▶ [Exercise details]
Rewrite the entries below, substituting "Switch" for every "Toggle" and leaving everything else as it is.

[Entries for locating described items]

──────────────────────────────

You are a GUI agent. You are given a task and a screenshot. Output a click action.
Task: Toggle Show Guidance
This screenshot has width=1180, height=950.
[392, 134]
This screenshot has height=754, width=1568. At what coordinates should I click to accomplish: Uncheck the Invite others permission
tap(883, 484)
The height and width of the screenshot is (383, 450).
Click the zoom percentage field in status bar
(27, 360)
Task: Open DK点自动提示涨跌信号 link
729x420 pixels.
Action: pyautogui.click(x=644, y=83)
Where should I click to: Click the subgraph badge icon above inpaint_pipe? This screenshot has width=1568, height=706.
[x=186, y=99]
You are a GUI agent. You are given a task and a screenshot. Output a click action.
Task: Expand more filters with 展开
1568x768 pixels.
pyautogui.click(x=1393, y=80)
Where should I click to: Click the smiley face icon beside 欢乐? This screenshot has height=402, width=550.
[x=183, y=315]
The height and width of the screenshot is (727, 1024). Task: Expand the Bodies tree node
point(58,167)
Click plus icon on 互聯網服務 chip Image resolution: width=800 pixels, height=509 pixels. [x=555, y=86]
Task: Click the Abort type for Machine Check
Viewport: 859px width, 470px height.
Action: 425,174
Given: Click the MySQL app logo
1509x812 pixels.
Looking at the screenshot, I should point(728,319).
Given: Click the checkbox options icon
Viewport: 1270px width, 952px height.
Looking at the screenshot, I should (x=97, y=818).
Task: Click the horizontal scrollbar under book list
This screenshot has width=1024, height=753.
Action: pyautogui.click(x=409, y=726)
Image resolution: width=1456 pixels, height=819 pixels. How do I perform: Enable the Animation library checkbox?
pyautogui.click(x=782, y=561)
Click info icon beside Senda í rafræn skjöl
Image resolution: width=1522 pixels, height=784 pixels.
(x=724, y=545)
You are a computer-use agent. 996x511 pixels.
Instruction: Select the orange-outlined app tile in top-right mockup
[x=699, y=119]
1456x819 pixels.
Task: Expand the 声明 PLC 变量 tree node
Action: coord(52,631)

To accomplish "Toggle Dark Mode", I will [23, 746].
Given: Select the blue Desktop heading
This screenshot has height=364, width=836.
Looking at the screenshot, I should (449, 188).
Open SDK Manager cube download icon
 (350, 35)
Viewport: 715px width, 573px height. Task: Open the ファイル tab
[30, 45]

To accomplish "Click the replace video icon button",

──────────────────────────────

▶ [Task solution]
You are a GUI agent. You are given a task and a screenshot. Output a click action.
Task: Switch Show Guidance
This screenshot has width=1180, height=950.
[392, 134]
This screenshot has height=754, width=1568. At what coordinates should I click to accomplish: Uncheck the Invite others permission
tap(883, 484)
The height and width of the screenshot is (383, 450).
Click the zoom percentage field in status bar
(27, 360)
Task: Open DK点自动提示涨跌信号 link
729x420 pixels.
Action: pyautogui.click(x=644, y=83)
Where should I click to: Click the subgraph badge icon above inpaint_pipe? This screenshot has width=1568, height=706.
[x=186, y=99]
You are a GUI agent. You are given a task and a screenshot. Output a click action.
Task: Expand more filters with 展开
1568x768 pixels.
pyautogui.click(x=1393, y=80)
Where should I click to: Click the smiley face icon beside 欢乐? This screenshot has height=402, width=550.
[x=183, y=315]
The height and width of the screenshot is (727, 1024). Task: Expand the Bodies tree node
point(58,167)
Click plus icon on 互聯網服務 chip Image resolution: width=800 pixels, height=509 pixels. [x=555, y=86]
Task: Click the Abort type for Machine Check
Viewport: 859px width, 470px height.
Action: 425,174
Given: Click the MySQL app logo
1509x812 pixels.
Looking at the screenshot, I should point(728,319).
Given: Click the checkbox options icon
Viewport: 1270px width, 952px height.
Looking at the screenshot, I should (x=97, y=818).
Task: Click the horizontal scrollbar under book list
This screenshot has width=1024, height=753.
Action: pyautogui.click(x=409, y=726)
Image resolution: width=1456 pixels, height=819 pixels. How do I perform: Enable the Animation library checkbox?
pyautogui.click(x=782, y=561)
Click info icon beside Senda í rafræn skjöl
Image resolution: width=1522 pixels, height=784 pixels.
(x=724, y=545)
You are a computer-use agent. 996x511 pixels.
Instruction: Select the orange-outlined app tile in top-right mockup
[x=699, y=119]
1456x819 pixels.
Task: Expand the 声明 PLC 变量 tree node
Action: coord(52,631)

To accomplish "Switch Dark Mode", I will [23, 746].
Given: Select the blue Desktop heading
This screenshot has height=364, width=836.
Looking at the screenshot, I should (449, 188).
Open SDK Manager cube download icon
 (350, 35)
Viewport: 715px width, 573px height. Task: Open the ファイル tab
[30, 45]

To accomplish "Click the replace video icon button",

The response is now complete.